** Your task **
Each line of the records that includes "height" should be found and copied.

** Records for this exercise **
=== Begin Enclosure ===

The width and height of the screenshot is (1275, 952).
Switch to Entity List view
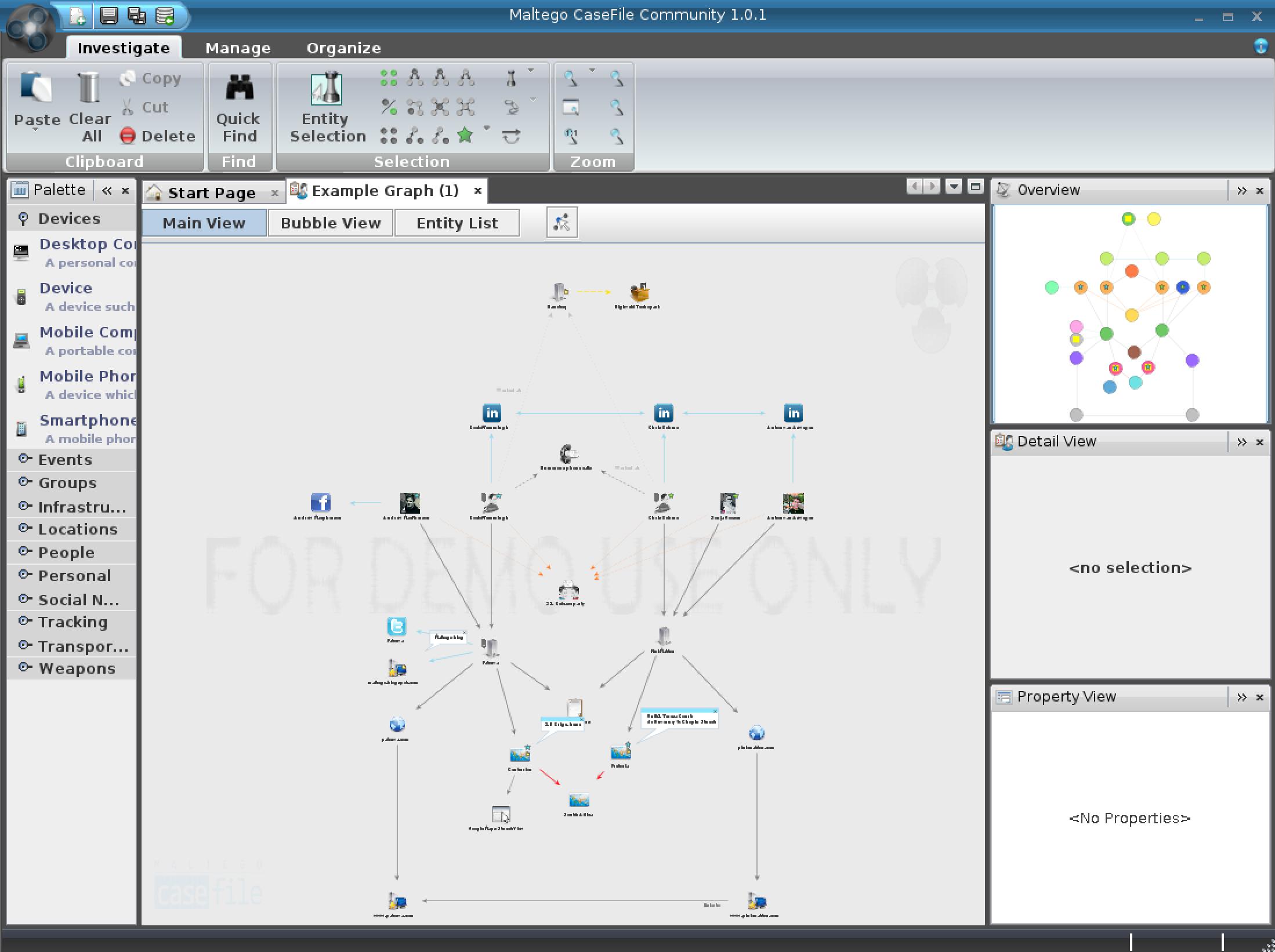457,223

=== End Enclosure ===
=== Begin Enclosure ===

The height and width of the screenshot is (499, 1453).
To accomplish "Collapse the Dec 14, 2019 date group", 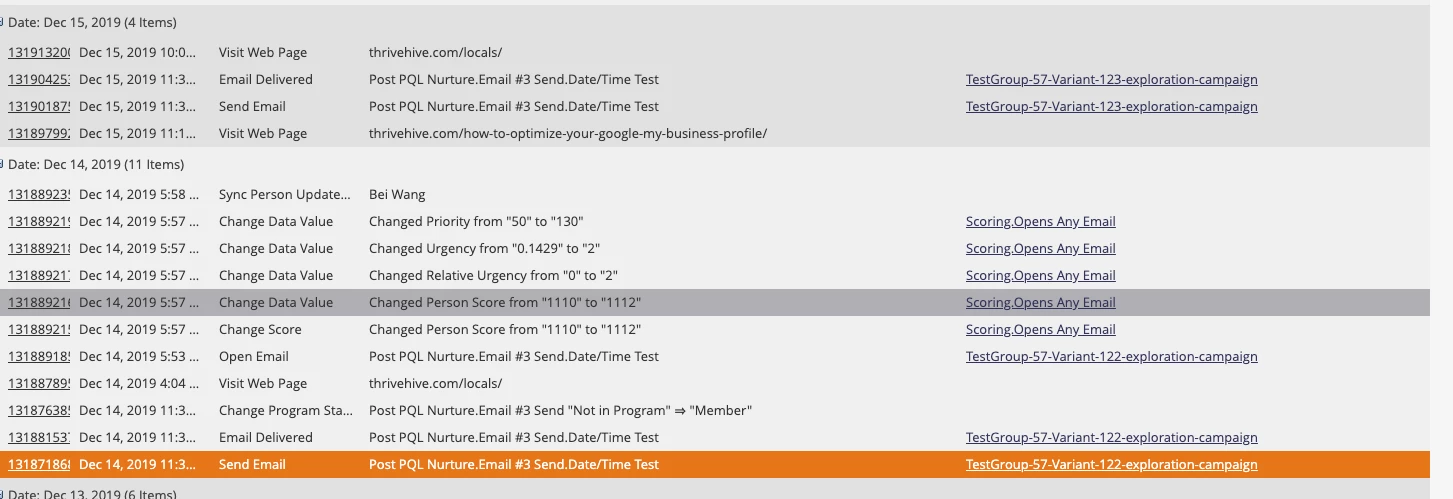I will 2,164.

=== End Enclosure ===

** Answer to the problem **
The width and height of the screenshot is (1275, 952).
The height and width of the screenshot is (499, 1453).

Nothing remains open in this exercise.